■ Brief 1 ■
In the police custody passage below, write out everything from "Can ACB seek" down to "indicates such disproportion?" word for word.

That duty flows from the constitutional preference for liberty and the settled principle that remand is not mechanical. Police custody is not to be granted because the police ask for it, nor because the court feels the allegations are serious. It is to be granted only where the arrest is lawful and custodial interrogation is shown to be genuinely necessary.

Therefore, before authorising police custody, the court should test:

  1. Whether Section 35 BNSS was complied with.

  2. Whether the reasons for arrest are real, specific, and case-based.

  3. Whether the investigation truly requires custodial interrogation.

  4. Whether the same purpose can be achieved through notice, questioning without custody, seizure of documents, digital analysis, or examination of witnesses.

If those questions are not satisfactorily answered, police custody should be refused.

Can ACB seek PCR by saying it wants to investigate disproportionate assets?

Sometimes, after a failed trap, the ACB adds another submission: that the accused’s custodial interrogation is required because the agency now wants to investigate a disproportionate-assets angle.

That submission, by itself, is not enough.

A mere statement that a DA inquiry is proposed or that the agency suspects disproportionate assets cannot justify police custody. The Special Judge must still insist on legal discipline. The court must ask:

  • What exactly is the DA angle?

  • What material presently indicates such disproportion?

■ Exercise materials ■
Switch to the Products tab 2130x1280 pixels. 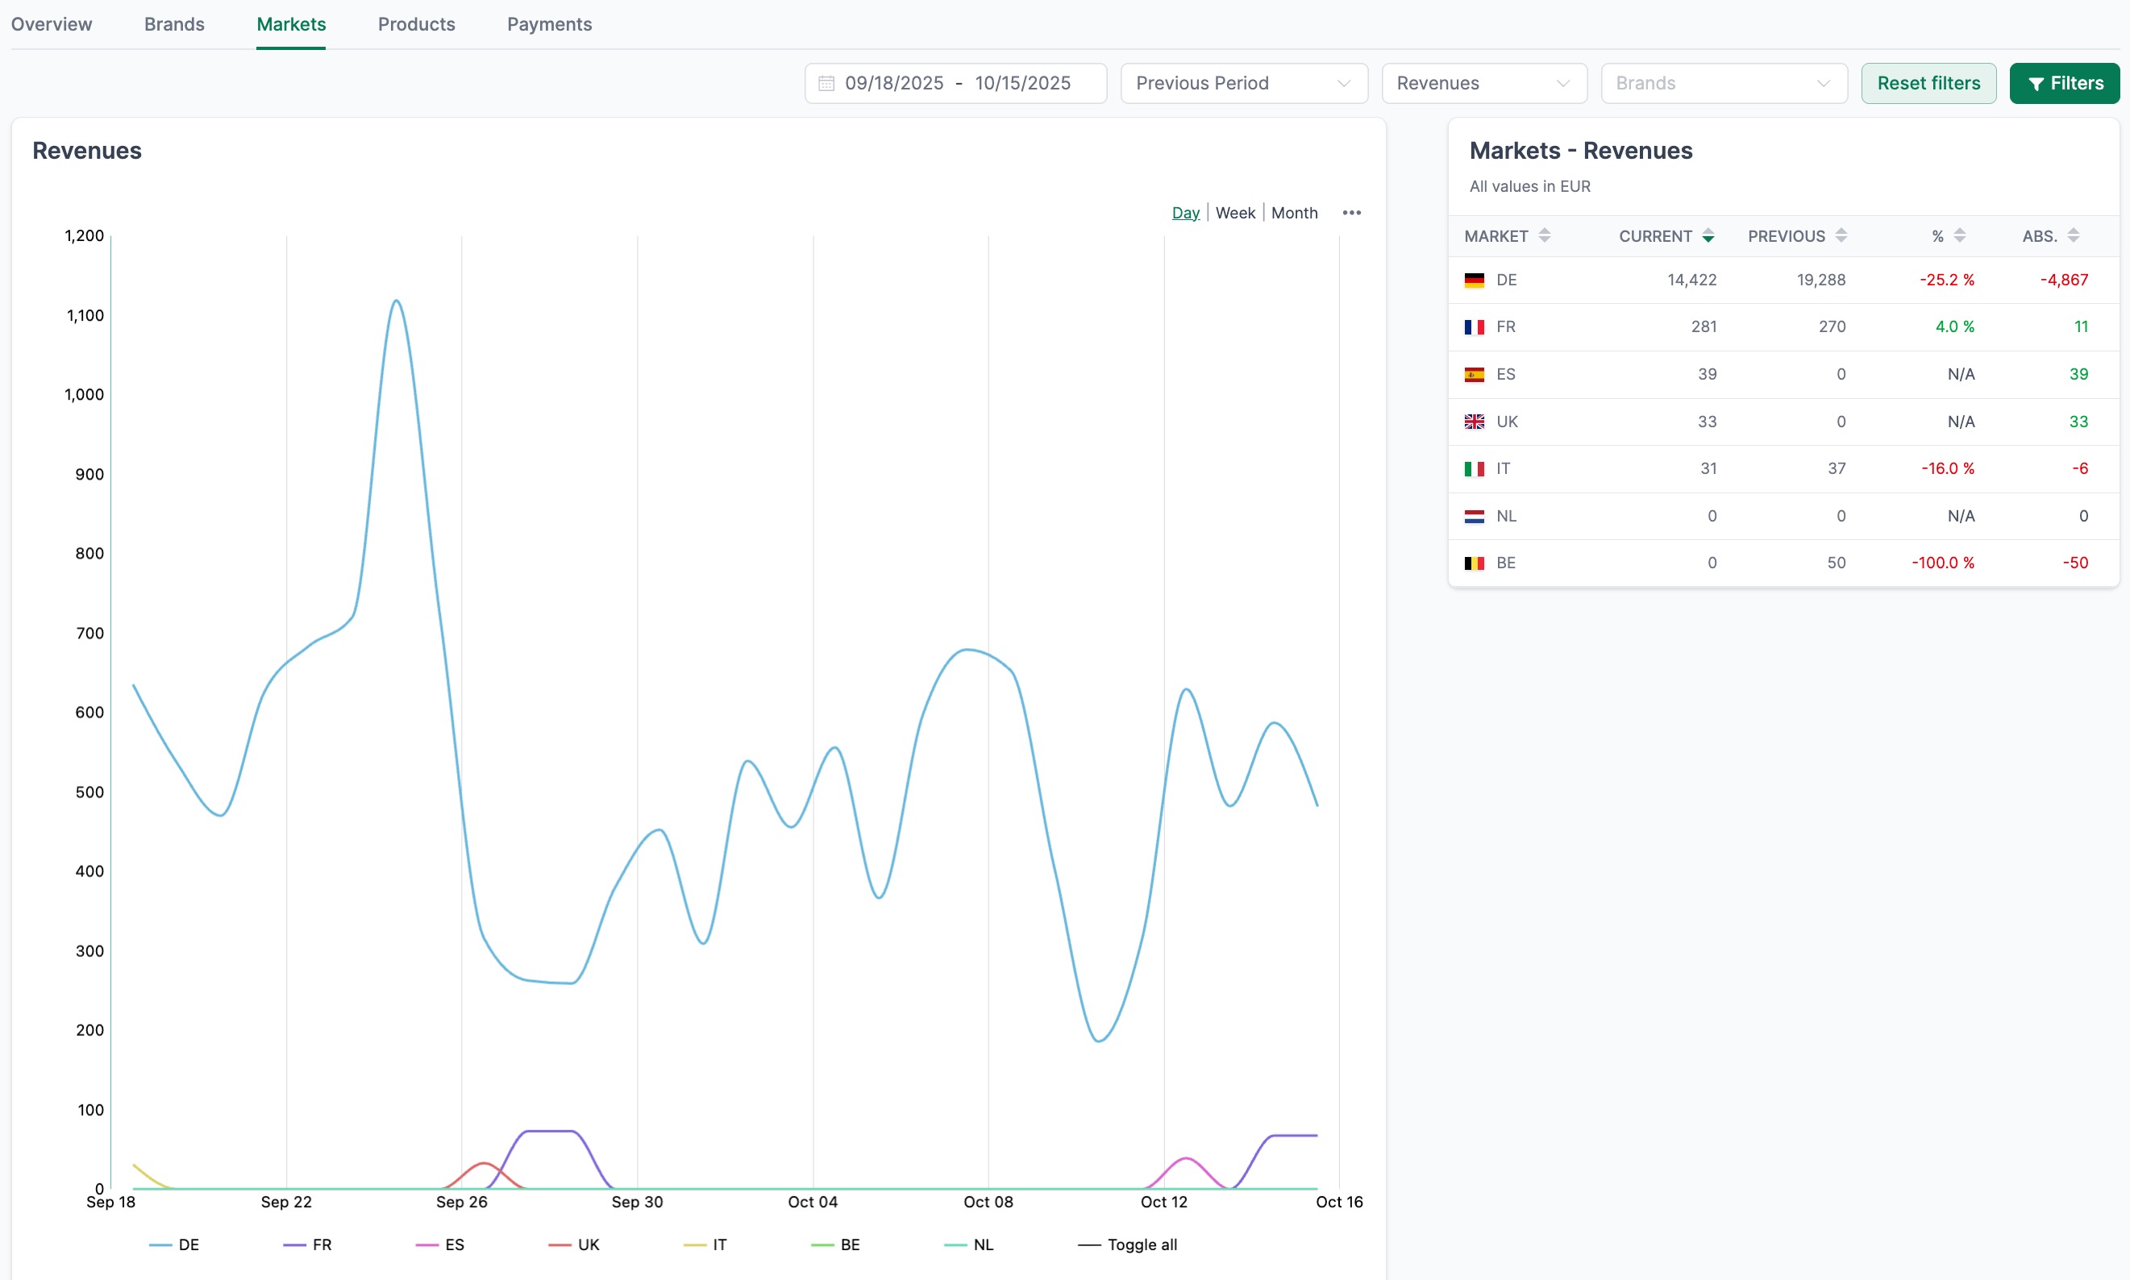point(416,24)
--
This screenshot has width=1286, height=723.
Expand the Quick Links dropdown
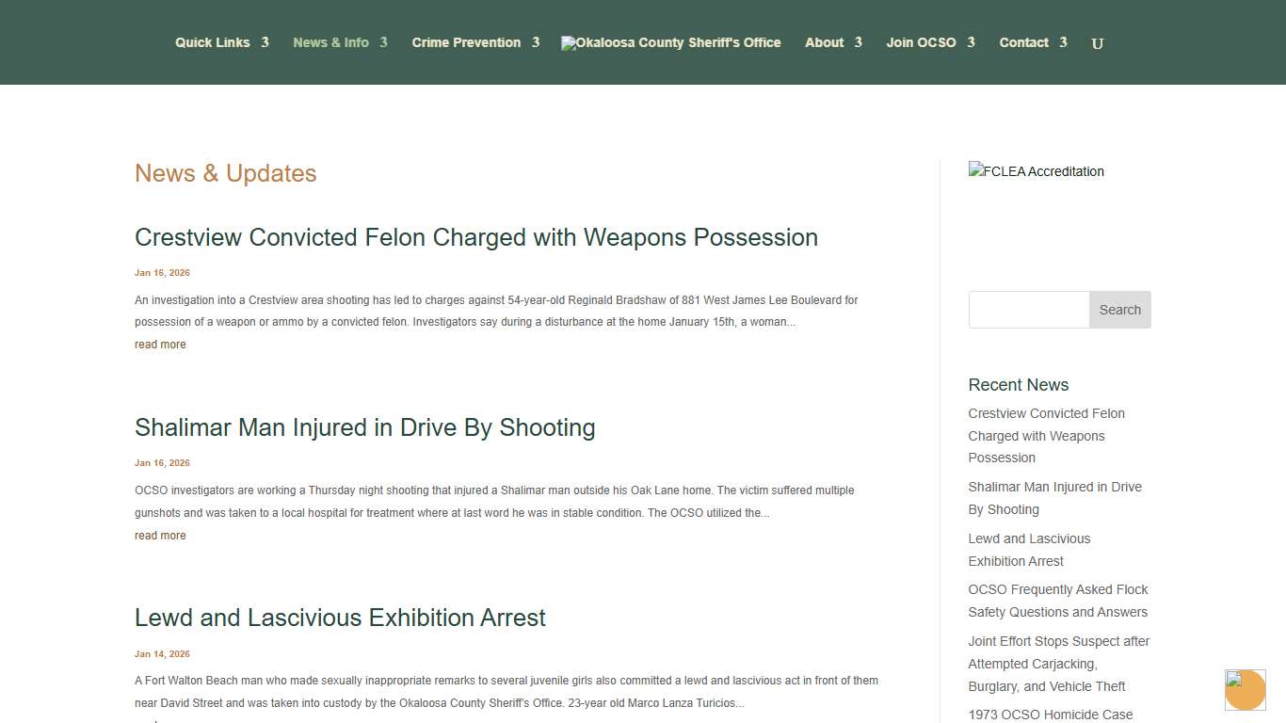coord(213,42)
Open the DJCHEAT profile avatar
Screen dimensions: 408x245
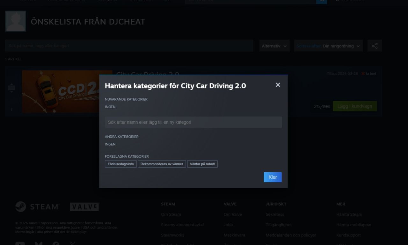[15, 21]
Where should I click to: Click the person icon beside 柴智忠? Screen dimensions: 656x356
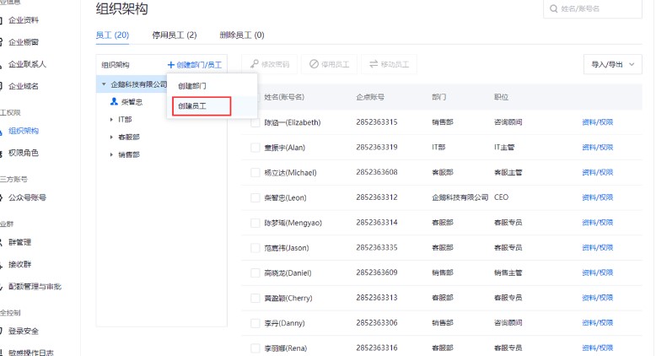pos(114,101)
* * *
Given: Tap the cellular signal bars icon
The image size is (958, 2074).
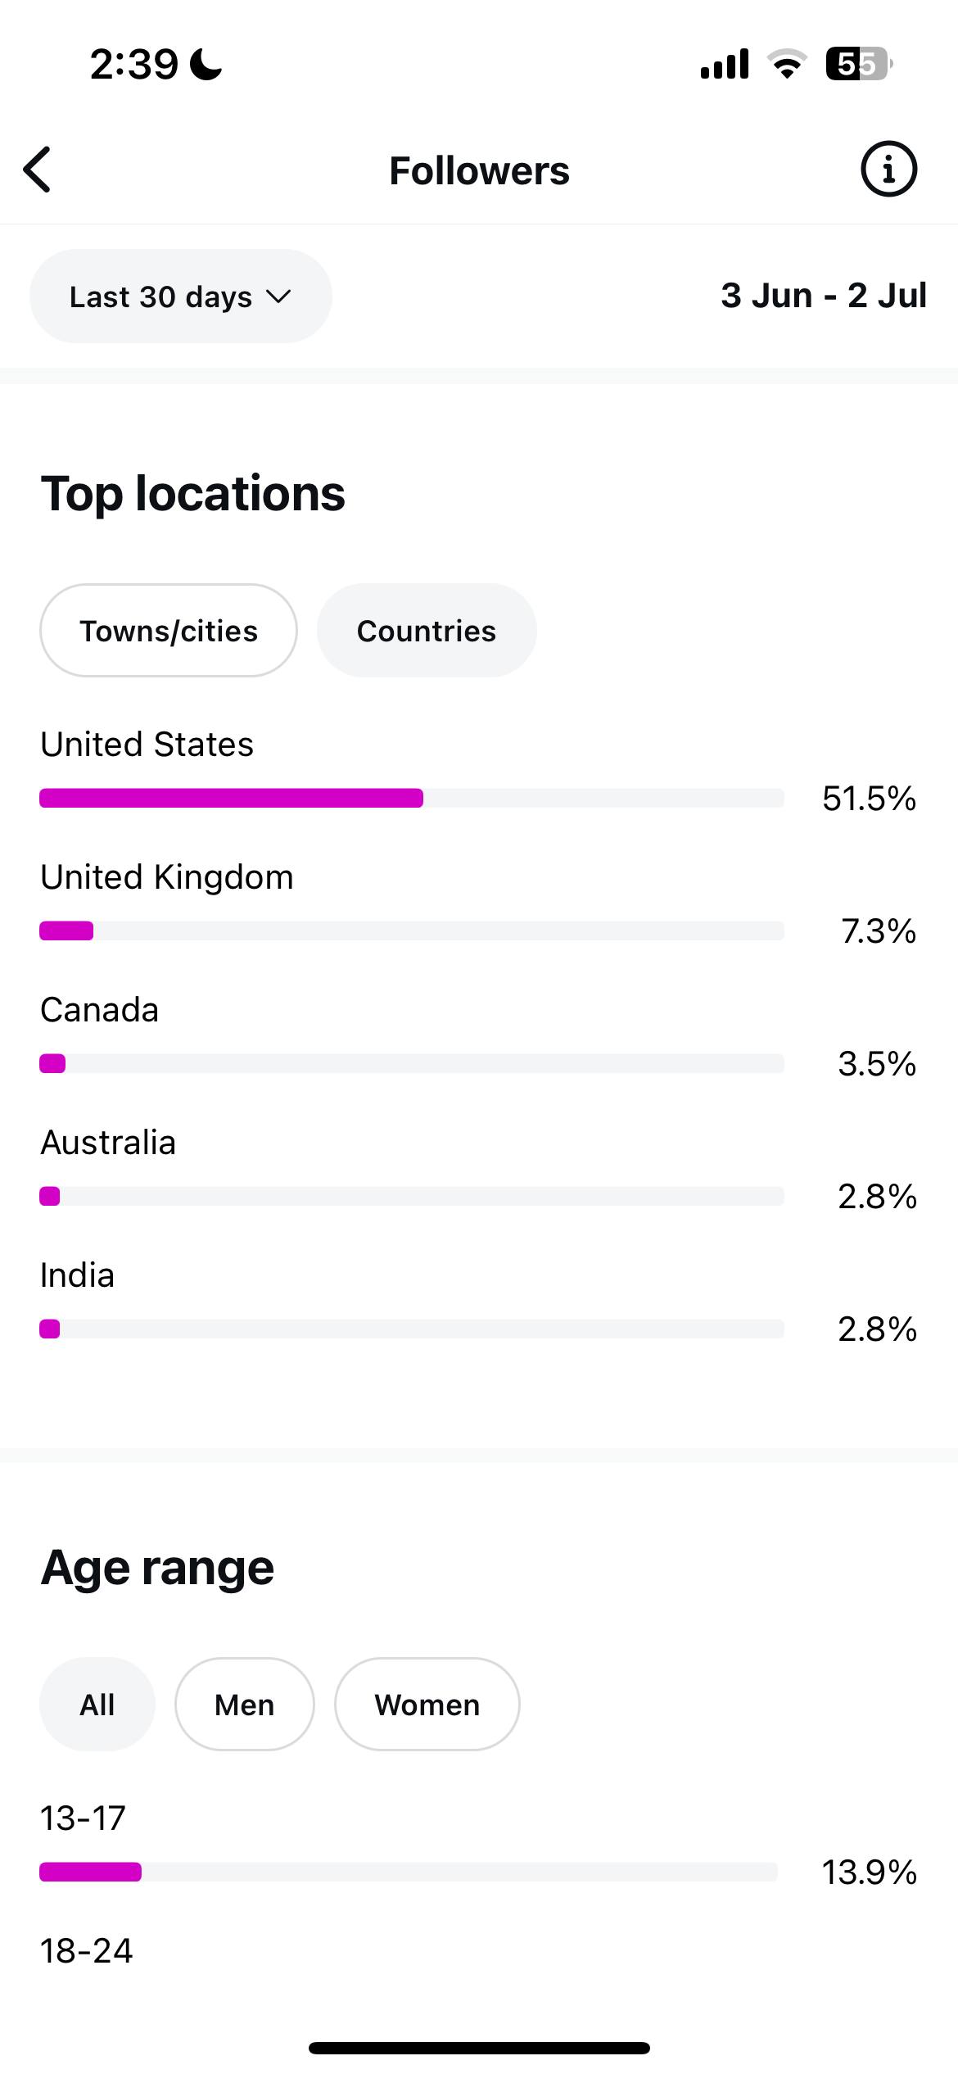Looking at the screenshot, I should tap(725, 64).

■ Brief 2 ■
Present everything in the records from the line that contains "Given: Tap the cellular signal bars icon" down to the line that contains "Looking at the" as a numbered list, with blank lines and pictures left out.

■ Worked solution 1 ■
Can ACB seek PCR by saying it wants to investigate disproportionate assets?

Sometimes, after a failed trap, the ACB adds another submission: that the accused’s custodial interrogation is required because the agency now wants to investigate a disproportionate-assets angle.

That submission, by itself, is not enough.

A mere statement that a DA inquiry is proposed or that the agency suspects disproportionate assets cannot justify police custody. The Special Judge must still insist on legal discipline. The court must ask:

  • What exactly is the DA angle?

  • What material presently indicates such disproportion?

■ Worked solution 2 ■
1. Given: Tap the cellular signal bars icon
2. The image size is (958, 2074).
3. Looking at the screenshot, I should tap(725, 64).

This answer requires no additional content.